This is part one, so we're gonna look into docker network on a high level and understand some of the basics of how networks work in docker containers.
When you first start a docker container by providing the port option -p, you specify to which port the host machine needs to map to the port that is exposed from the docker container.
docker container run -p 80:80 — name webhost -d nginx
The docker container run command
The docker run command creates a container from a given image.
The above command will initially check if the Nginx image is available locally if not it will download the image from the docker registry (something similar to npm) and start the container.
Once you run this command. By default, a network is created called bridge or docker0. To explain how the network access works I'm gonna be drawing some sort of an okayish diagram to the best of my capability. Please do bear with my toddler style art form.
Let me walk you through this amazing diagram, yes thank you.
c1 is the container that we started previously by specifying port 80. It is in a separate virtual private network called a bridge or in some cases docker0 which is the default network unless specified.

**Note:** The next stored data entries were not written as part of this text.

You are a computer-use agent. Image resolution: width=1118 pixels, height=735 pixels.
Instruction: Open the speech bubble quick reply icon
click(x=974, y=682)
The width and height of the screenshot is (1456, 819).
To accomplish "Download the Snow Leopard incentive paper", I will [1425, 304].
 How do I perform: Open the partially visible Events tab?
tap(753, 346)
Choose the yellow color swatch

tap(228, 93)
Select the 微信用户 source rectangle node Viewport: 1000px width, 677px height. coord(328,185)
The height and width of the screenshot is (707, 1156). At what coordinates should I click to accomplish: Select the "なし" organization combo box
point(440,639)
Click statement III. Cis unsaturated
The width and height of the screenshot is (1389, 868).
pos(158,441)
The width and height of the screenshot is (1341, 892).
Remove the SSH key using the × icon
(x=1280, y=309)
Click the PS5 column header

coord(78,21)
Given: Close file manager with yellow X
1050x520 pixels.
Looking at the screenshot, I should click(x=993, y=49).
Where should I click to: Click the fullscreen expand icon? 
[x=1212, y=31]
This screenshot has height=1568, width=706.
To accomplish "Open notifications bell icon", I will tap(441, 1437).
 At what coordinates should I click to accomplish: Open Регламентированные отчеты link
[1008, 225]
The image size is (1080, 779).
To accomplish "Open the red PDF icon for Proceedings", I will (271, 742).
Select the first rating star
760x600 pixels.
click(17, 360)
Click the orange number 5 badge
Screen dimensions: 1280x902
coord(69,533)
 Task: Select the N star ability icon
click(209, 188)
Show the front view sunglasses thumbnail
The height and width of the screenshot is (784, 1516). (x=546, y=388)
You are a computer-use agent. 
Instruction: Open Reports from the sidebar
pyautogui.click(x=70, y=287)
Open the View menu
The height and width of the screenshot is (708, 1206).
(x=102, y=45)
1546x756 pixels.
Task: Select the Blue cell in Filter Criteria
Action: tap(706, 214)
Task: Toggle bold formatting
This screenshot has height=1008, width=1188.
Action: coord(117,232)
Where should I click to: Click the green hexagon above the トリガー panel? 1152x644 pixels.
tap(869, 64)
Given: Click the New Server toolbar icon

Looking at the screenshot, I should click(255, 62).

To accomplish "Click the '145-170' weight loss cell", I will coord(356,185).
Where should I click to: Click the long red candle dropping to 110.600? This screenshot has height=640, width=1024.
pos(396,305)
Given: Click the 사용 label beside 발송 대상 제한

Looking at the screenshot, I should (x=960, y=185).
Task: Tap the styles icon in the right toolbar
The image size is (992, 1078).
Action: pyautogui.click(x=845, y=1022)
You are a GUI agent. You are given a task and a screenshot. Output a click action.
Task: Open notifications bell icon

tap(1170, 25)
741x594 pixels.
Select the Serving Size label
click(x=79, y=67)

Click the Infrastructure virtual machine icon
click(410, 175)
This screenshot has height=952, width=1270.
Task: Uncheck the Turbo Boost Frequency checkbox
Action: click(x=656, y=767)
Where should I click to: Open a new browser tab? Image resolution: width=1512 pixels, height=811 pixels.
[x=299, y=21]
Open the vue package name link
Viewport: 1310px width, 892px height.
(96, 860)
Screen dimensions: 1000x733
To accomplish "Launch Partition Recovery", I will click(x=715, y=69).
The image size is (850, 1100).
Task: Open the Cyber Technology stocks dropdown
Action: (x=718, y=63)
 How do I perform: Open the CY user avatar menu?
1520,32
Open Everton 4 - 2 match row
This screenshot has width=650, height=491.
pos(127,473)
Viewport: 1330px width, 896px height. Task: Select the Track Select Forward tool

The private virtual network (bridge) is connected to the ethernet interface in your host machine. so when we created the Nginx container we told the host machine's ethernet interface to open up the port 80 and forward anything coming into that port 80 through the virtual network to port 80 in the container.
So by default when we create another container it is created in the same default network and both the container can communicate with each other.
I can also create more networks say new_network as specified in the other big circle above and say that we got mysql(c3) and apache containers(c4). In mysql we did not open up any port as we did with c1(nginx). In apache (c4) image if we specified the port as 8080:80 that would mean the ethernet interface on the host will start to listen on port 8080 and as soon as traffic comes into the port 8080 it's gonna route it through the new virtual network created (new_network) and into that apache server (c4) on port 80.
In the virtual private network, the apache server is free to talk to mysql server.
Finally (Some stuff to keep in mind)
So when we think about virtual networks in docker and where containers belong think about how we would put diffrent containers in proximity to each other because they're related to each other. As you can see in the toddler diagram if container1(c1) and container2(c2) are not gonna be talking to the containers down below container3(c3) and container4(c4) then it would make sense to keep them on separate networks. If they ever want to talk to each other they would have to go through their published ports and all the way back in.